Step by Step Tutorial: Building a Simple Neural Network with PyTorch in 5 Minutes!
If you are new to machine learning or neural networks, PyTorch is a great library to start with. In this tutorial, we will walk you through building a simple neural network using PyTorch in just 5 minutes!
Step 1: Install PyTorch
Before we get started, make sure you have PyTorch installed on your system. You can install PyTorch using pip:
pip install torch
Step 2: Import PyTorch
Now, let’s import PyTorch in your code:
import torch
Step 3: Create a Simple Neural Network
Next, let’s create a simple neural network with 1 input layer, 1 hidden layer, and 1 output layer:
model = torch.nn.Sequential(
torch.nn.Linear(1, 10),
torch.nn.ReLU(),
torch.nn.Linear(10, 1)
)
Step 4: Define Loss Function and Optimizer
Now, let’s define the loss function and optimizer for training our neural network:
criterion = torch.nn.MSELoss()
optimizer = torch.optim.SGD(model.parameters(), lr=0.01)
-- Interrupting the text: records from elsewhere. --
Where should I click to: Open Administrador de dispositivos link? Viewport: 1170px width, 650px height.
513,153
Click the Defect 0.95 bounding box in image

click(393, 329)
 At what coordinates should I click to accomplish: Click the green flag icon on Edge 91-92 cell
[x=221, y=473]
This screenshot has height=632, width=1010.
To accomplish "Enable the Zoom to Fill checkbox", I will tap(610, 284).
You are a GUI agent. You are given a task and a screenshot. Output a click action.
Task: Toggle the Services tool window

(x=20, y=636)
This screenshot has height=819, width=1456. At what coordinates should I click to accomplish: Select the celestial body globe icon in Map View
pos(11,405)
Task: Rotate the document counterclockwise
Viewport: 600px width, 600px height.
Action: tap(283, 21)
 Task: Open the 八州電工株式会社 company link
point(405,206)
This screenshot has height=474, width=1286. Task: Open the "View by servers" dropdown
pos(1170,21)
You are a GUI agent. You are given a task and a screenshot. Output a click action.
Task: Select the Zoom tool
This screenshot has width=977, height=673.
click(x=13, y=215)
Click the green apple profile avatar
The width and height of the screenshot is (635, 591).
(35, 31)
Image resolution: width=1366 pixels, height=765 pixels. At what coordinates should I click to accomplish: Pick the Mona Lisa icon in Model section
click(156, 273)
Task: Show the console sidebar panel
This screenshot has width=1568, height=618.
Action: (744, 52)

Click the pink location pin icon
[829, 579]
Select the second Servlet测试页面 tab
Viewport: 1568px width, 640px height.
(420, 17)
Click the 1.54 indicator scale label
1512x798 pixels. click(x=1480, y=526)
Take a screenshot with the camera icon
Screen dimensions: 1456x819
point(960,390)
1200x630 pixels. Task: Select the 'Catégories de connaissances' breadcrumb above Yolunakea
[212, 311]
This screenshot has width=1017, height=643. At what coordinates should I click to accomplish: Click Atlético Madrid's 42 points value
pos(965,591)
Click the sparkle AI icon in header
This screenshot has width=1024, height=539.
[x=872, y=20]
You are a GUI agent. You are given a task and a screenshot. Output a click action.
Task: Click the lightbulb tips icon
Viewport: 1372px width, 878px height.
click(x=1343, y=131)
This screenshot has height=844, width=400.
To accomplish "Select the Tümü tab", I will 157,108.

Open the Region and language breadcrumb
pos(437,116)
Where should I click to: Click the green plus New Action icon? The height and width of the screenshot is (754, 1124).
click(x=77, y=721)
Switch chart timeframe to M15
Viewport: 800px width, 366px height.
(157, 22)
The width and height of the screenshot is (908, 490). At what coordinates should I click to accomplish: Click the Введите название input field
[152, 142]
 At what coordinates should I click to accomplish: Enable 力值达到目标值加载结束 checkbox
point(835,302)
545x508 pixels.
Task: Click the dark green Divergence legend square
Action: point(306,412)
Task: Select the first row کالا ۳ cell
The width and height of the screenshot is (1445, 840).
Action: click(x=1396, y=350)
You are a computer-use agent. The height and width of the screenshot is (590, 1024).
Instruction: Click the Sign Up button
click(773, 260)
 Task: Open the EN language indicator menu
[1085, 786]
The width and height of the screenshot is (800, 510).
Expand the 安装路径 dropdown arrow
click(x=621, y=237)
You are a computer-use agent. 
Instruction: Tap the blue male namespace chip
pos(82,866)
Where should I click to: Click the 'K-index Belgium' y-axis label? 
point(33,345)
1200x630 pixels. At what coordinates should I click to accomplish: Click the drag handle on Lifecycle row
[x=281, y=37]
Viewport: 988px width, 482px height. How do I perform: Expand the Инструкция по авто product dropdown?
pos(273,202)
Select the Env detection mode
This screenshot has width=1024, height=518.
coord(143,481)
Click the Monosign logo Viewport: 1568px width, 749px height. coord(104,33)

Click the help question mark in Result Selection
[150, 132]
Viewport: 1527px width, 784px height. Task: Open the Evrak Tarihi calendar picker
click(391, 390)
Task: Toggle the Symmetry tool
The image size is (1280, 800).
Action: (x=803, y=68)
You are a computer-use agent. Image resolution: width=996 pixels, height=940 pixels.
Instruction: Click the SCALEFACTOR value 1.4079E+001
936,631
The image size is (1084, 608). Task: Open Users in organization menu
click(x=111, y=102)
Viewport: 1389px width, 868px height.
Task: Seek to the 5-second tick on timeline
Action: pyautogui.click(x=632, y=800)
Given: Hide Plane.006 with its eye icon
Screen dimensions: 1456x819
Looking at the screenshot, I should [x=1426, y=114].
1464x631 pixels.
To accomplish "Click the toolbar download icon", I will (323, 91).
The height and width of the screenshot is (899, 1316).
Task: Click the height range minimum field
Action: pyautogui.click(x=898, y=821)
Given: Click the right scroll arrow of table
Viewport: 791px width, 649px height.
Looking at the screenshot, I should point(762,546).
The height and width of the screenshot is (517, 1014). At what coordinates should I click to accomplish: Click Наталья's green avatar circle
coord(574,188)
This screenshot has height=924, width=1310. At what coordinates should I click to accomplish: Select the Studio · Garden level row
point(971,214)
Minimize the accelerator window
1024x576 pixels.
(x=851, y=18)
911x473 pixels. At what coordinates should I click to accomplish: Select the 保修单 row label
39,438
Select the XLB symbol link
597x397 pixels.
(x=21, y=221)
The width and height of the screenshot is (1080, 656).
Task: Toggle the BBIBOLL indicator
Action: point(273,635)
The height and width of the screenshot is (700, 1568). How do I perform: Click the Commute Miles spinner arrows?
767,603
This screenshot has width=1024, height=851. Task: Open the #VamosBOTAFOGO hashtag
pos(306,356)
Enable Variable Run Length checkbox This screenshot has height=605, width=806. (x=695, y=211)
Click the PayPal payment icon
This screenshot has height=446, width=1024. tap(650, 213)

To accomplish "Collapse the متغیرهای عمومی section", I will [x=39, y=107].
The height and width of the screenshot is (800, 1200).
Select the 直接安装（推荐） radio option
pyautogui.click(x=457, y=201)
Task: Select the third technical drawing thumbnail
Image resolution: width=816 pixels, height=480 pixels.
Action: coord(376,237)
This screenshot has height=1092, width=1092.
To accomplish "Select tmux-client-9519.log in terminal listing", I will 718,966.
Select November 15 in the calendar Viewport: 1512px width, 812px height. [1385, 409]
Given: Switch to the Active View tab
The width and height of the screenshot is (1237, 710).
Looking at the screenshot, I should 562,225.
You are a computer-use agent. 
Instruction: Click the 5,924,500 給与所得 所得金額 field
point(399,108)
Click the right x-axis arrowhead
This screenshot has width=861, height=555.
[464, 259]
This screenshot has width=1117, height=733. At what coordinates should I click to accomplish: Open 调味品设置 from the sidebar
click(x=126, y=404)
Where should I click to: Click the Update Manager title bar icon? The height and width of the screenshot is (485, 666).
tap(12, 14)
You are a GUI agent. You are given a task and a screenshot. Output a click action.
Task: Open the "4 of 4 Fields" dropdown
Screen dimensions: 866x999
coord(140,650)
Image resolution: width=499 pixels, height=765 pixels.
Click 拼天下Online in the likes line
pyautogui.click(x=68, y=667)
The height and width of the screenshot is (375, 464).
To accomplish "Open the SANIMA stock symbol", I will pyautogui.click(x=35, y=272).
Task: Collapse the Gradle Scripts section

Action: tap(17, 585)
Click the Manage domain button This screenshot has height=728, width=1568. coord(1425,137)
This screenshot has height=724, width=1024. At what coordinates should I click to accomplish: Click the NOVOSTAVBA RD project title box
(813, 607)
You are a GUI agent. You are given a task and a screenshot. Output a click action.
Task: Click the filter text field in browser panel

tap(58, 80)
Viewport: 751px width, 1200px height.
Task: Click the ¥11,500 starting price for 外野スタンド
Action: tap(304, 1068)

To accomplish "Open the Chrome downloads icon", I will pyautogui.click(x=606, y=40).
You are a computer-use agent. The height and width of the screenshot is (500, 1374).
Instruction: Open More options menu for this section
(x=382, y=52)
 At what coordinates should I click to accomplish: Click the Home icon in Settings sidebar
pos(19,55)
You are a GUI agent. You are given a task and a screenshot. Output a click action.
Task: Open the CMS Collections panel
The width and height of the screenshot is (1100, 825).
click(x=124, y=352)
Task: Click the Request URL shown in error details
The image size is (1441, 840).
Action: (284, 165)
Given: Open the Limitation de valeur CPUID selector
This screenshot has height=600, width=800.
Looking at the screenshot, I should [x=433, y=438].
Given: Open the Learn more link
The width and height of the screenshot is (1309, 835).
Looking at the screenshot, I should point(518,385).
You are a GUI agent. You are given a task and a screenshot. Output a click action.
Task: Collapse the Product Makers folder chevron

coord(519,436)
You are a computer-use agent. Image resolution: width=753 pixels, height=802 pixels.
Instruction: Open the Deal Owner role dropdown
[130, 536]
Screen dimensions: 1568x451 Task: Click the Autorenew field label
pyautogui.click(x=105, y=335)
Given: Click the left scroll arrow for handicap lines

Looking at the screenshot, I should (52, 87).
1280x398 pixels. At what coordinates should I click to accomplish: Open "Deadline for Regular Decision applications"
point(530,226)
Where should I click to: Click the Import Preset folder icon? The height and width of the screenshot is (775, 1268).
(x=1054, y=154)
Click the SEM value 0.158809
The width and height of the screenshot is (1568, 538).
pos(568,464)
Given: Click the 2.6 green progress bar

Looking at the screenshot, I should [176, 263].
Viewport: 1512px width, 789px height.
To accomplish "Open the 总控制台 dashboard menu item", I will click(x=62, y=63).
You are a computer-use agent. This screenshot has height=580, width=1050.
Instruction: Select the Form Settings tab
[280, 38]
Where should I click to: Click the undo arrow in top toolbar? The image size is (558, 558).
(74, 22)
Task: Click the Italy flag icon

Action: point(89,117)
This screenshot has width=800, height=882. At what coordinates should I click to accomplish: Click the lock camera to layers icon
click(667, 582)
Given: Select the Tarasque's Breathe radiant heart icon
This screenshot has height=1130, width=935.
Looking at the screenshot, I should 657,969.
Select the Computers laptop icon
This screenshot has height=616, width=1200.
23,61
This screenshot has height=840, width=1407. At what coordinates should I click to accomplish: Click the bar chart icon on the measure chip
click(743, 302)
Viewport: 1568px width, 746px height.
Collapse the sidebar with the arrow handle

Step 5: Train the Neural Network
Finally, let’s train our neural network with some dummy data:
for epoch in range(100):
output = model(input_data)
loss = criterion(output, target)
optimizer.zero_grad()
loss.backward()
optimizer.step()
And that’s it! You have successfully built a simple neural network using PyTorch in just 5 minutes. Feel free to experiment with different architectures and datasets to enhance your understanding of neural networks.